• **Records shown**
※
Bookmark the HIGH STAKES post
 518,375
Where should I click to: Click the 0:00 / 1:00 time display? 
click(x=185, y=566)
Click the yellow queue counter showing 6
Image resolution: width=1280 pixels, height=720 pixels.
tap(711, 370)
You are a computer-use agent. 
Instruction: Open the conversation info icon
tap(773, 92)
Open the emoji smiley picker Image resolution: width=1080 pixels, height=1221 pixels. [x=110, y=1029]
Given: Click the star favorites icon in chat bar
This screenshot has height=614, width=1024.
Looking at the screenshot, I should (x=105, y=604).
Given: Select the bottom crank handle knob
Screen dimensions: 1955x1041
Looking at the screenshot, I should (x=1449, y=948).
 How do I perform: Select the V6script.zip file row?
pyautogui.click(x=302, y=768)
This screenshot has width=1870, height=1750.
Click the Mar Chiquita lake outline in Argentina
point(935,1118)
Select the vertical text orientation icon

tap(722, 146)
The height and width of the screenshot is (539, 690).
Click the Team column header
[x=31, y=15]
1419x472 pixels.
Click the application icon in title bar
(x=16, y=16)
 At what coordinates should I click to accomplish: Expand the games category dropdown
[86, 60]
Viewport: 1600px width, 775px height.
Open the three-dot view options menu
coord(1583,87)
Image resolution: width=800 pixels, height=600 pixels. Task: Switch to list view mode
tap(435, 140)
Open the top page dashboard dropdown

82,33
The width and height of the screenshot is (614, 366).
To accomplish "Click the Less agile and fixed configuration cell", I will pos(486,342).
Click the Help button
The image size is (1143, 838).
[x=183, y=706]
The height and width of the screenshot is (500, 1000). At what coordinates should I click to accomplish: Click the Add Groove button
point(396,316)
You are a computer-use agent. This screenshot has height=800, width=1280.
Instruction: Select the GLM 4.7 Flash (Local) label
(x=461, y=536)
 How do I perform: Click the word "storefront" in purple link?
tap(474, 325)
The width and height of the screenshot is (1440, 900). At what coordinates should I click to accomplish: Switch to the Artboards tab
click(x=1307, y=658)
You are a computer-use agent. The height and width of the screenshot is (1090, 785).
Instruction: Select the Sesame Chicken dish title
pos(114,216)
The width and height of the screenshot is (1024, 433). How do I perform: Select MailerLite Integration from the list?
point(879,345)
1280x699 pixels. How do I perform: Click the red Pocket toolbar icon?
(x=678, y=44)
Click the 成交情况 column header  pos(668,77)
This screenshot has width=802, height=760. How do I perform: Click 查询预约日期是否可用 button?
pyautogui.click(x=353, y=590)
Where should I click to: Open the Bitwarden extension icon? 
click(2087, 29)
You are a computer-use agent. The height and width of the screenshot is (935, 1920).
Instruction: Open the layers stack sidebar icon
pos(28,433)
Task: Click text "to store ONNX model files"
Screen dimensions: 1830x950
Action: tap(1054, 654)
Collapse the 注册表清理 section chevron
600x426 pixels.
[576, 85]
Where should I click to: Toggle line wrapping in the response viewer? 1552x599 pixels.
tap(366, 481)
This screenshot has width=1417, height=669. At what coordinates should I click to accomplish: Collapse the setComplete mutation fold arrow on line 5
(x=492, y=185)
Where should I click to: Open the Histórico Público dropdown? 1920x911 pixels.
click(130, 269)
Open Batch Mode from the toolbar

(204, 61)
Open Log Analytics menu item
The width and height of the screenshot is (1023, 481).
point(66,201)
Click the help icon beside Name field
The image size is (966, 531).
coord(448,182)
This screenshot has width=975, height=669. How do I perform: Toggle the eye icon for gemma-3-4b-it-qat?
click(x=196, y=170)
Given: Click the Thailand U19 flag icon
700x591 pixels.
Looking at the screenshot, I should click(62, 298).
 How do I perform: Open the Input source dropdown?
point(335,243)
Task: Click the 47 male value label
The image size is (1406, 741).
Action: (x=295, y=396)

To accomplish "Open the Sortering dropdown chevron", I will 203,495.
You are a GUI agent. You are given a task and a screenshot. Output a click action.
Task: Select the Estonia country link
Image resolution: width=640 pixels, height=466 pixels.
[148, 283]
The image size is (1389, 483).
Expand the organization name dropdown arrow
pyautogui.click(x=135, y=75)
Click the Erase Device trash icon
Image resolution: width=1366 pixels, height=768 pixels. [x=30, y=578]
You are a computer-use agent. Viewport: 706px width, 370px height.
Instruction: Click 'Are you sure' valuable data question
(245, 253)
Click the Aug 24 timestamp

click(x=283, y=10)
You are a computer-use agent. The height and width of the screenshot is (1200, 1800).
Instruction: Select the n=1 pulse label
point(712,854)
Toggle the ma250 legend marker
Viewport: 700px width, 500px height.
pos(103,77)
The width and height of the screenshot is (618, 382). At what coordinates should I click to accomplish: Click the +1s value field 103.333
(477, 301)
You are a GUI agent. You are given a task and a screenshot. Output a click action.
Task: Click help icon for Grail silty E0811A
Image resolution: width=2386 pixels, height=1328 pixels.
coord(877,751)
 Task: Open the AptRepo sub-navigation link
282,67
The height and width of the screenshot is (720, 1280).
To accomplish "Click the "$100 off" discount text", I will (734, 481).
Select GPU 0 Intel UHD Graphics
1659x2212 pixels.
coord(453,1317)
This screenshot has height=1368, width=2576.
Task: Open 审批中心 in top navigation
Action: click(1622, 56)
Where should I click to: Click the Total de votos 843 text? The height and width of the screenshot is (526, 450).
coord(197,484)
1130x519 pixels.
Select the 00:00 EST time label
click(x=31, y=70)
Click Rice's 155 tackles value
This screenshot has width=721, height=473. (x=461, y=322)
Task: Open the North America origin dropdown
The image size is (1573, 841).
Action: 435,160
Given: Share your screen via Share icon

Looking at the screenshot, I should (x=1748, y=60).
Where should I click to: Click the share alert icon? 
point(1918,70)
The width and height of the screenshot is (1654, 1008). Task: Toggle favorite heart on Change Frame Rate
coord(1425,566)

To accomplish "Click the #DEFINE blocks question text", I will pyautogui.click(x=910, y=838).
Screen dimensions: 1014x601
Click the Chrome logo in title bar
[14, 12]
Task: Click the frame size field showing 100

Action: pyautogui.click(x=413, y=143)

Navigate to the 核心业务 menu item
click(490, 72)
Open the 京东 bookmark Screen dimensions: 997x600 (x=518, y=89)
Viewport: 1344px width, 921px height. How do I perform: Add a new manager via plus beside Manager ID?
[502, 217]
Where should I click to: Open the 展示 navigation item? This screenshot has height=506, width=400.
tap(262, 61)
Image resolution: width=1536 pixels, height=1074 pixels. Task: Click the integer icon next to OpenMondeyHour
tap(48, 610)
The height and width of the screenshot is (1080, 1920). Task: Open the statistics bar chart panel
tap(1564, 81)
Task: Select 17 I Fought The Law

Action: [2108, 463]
※
• **Problem statement**
Reproduce the rows above verbatim, from the line containing "Click the yellow queue counter showing 6" through the line containing "Looking at the screenshot, I should (x=1449, y=948).", including both of those lines.

• **Correct output**
Click the yellow queue counter showing 6
Image resolution: width=1280 pixels, height=720 pixels.
tap(711, 370)
You are a computer-use agent. 
Instruction: Open the conversation info icon
tap(773, 92)
Open the emoji smiley picker Image resolution: width=1080 pixels, height=1221 pixels. [x=110, y=1029]
Given: Click the star favorites icon in chat bar
This screenshot has height=614, width=1024.
Looking at the screenshot, I should (x=105, y=604).
Given: Select the bottom crank handle knob
Screen dimensions: 1955x1041
Looking at the screenshot, I should (x=1449, y=948).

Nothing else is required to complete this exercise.